The most recent Bank of America Small Business Owner Report is filled with lots of interesting information, but to me it all points to one singular trait that any small business owner needs to have if he or she is to be successful. I’ll get to what that trait is in a moment, but some background about what the report found is necessary:


For starters, the report found that economic optimism is down across the board. Compared to last year especially, small business owners are less optimistic about the local, national, or global economies faring well. As we’re in an election year, 2/3 of those surveyed said thSteve-Strauss--in-article-Medium.pngat they expected the presidential election to impact their business “somewhat” to “a lot.”


That is a lot of uncertainty, and amidst all of this, small business owners are adjusting their growth and hiring plans:


  • While almost half said they were planning on hiring new staff last year, that number went down to 22% this year.


So, what does all of this point to? What is that most necessary trait that any small business owner needs to have to be successful? There are many traits that make a successful entrepreneur, for example, initiative. Certainly one requirement of entrepreneurship is that you have an idea and are willing to try it out and see it through. Entrepreneur Seth Godin says, “The only thing worse than starting something and failing, is not starting something.”  Initiative is important, but I don’t think it’s the number one trait.


Click here to read more articles from small business expert Steve Strauss


There’s also perseverance. Said none other than Steve Jobs: “I am convinced that about half of what separates the successful entrepreneurs from the non-successful ones is pure perseverance.”


Maybe it is follow through. Says Guy Kawasaki, “Ideas are easy. Implementation is hard.”


A lot of people, myself included, think that one central tenant for business success is confidence. It certainly is true that it takes a huge leap of faith and belief in yourself and your abilities to leave the comforts and stability of a job and strike out on your own. As Henry Ford put it, “Whether you think you can, or think you can’t — you’re right.”


But I am not sure that even confidence is the key to long-term success.

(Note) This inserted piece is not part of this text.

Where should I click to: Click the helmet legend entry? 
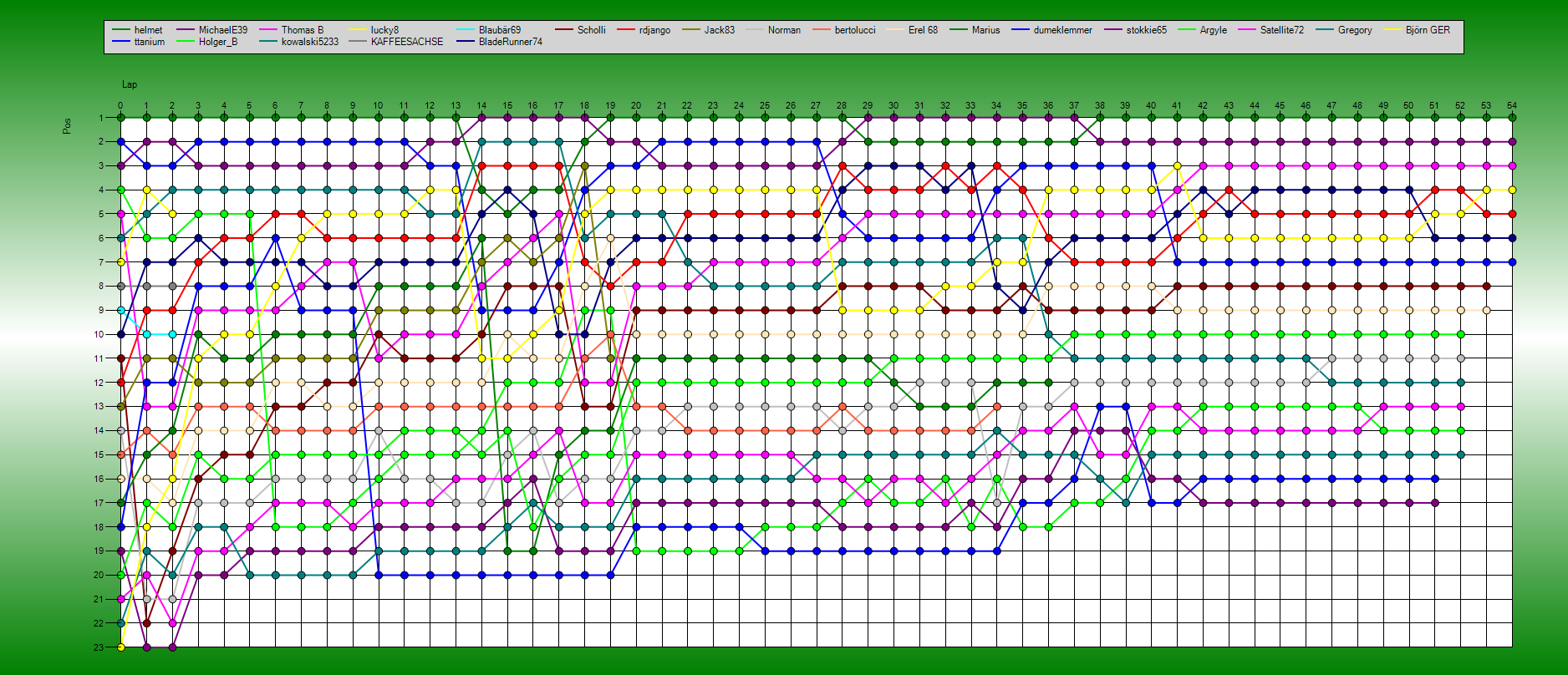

No, especially when I look at stats like those in the Small Business Owner Report, it seems clear to me that if you want to stay in business for the long haul, the one trait that is needed is... flexibility.


How do you go from planning on hiring new staff to not being sure whether the economy and the results of the election will sustain it? By being flexible. How do you deal with the thought that a national election could have ripple effects to your small business? By being flexible. Being flexible means being able to pivot when you lose a big customer or when a competitor steals your marketing strategy. For the small business person, flexibility is confidence and perseverance and follow-through all rolled into one.


And in that vein, I will leave you with one final quote, from the one and only Richard Branson:


“You don’t learn to walk by following the rules. You learn to walk by doing and falling over.”


Getting up, learning a lesson, being flexible, and trying again is what enables the best small business owners to keep walking. 


About Steve Strauss

Steven D. Strauss is one of the world's leading experts on small business and is a lawyer, writer, and speaker. The senior small business columnist for USA Today, his Ask an Expert column is one of the most highly-syndicated business columns in the country. He is the best-selling author of 17 books, including his latest,The Small Business Bible, now out in a completely updated third edition. You can listen to his weekly podcast, Small Business Success, visit his new website TheSelfEmployed, and follow him on Twitter. © Steven D. Strauss.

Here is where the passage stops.